Render the records as a Markdown table with the columns Row and Record line. Begin at the line that contains "Open the Merino Wool Throw product entry", stop after the line that contains "click(126, 619)", number each row, skip blank lines, and leave out the pictures.

### STORED ROWS
* * *

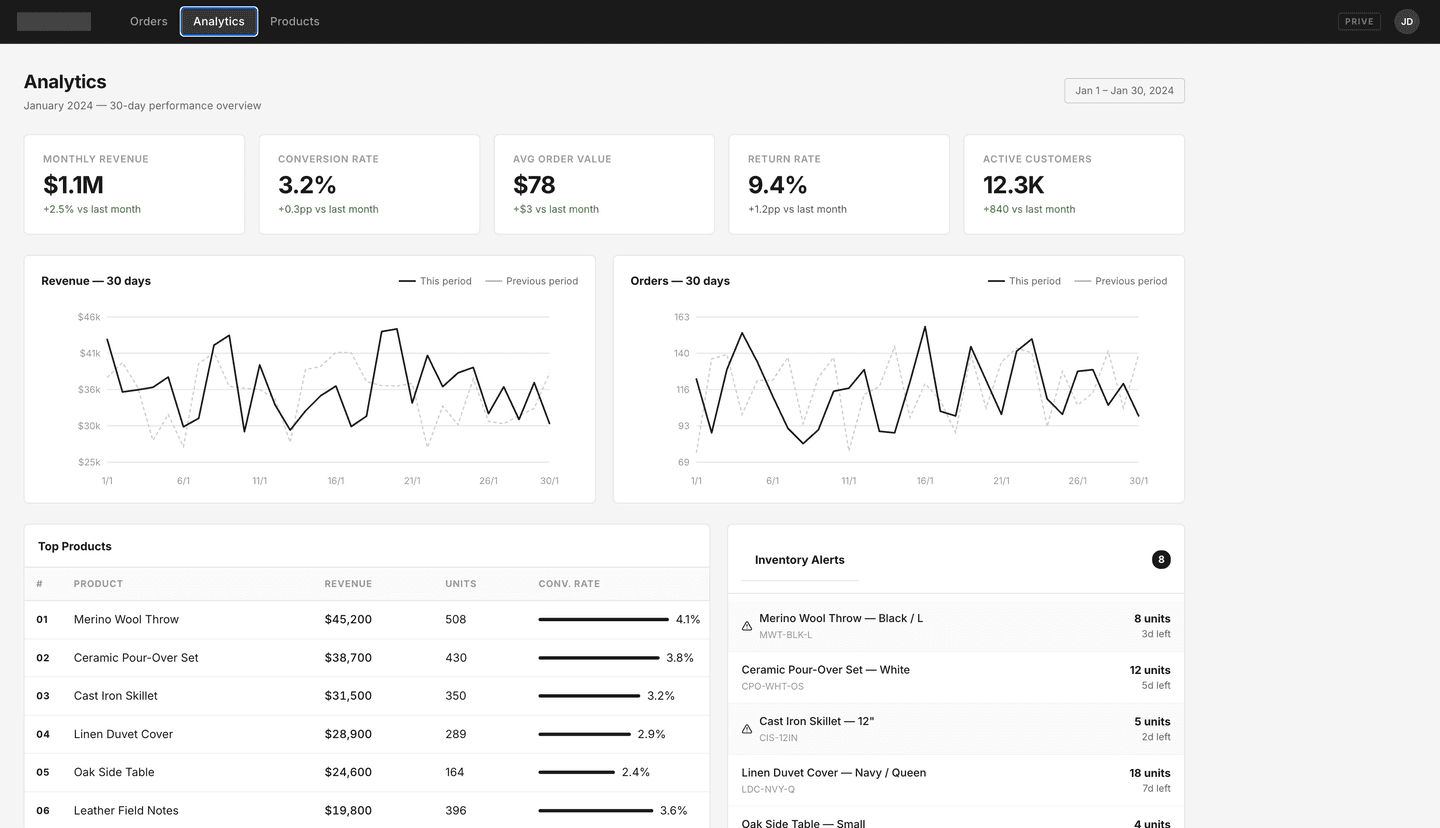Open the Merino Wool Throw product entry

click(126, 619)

* * *

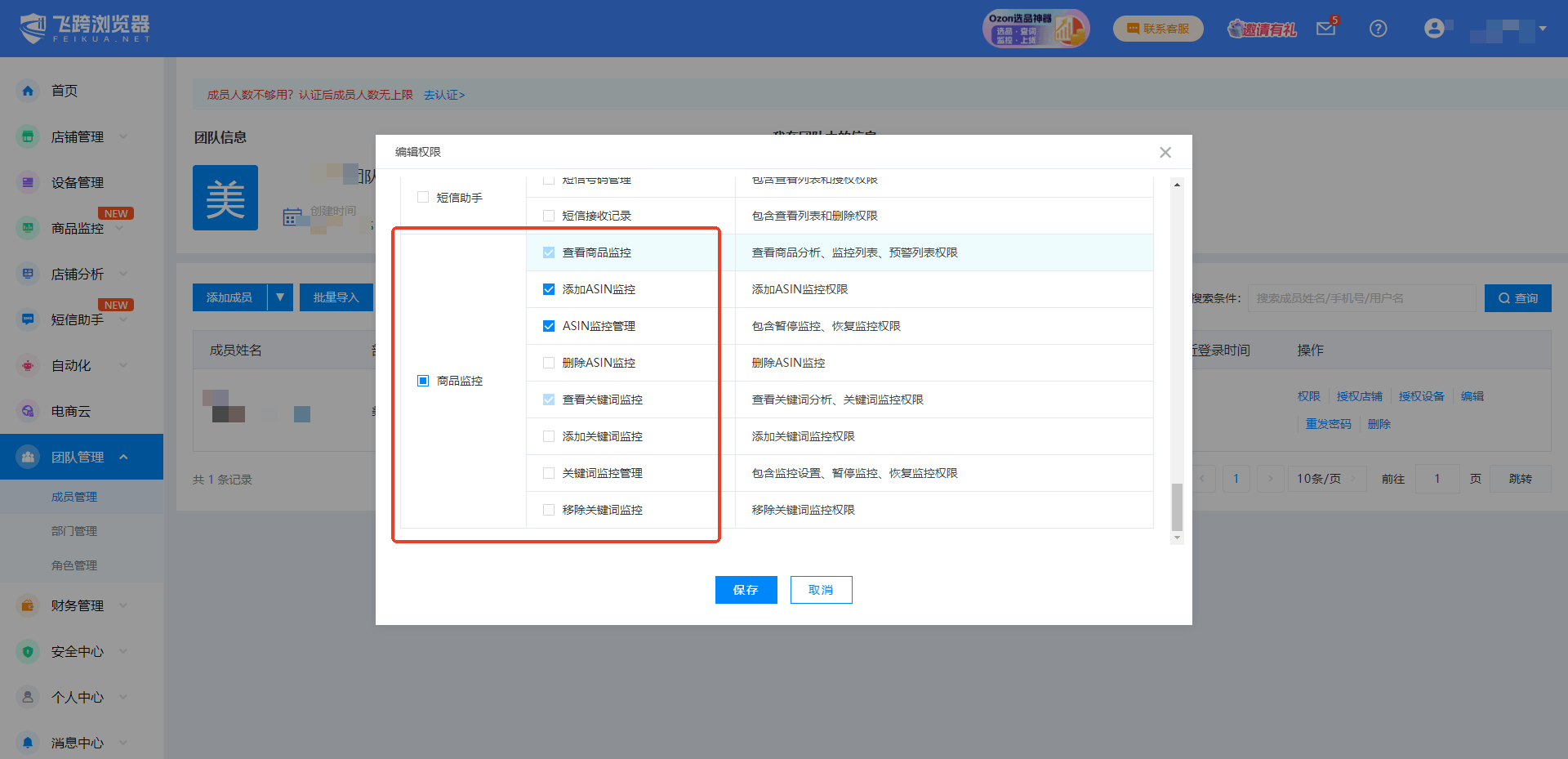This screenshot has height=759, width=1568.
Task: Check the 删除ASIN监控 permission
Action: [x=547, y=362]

* * *

### WRITTEN REPLY
| Row | Record line |
|---|---|
| 1 | Open the Merino Wool Throw product entry |
| 2 | click(126, 619) |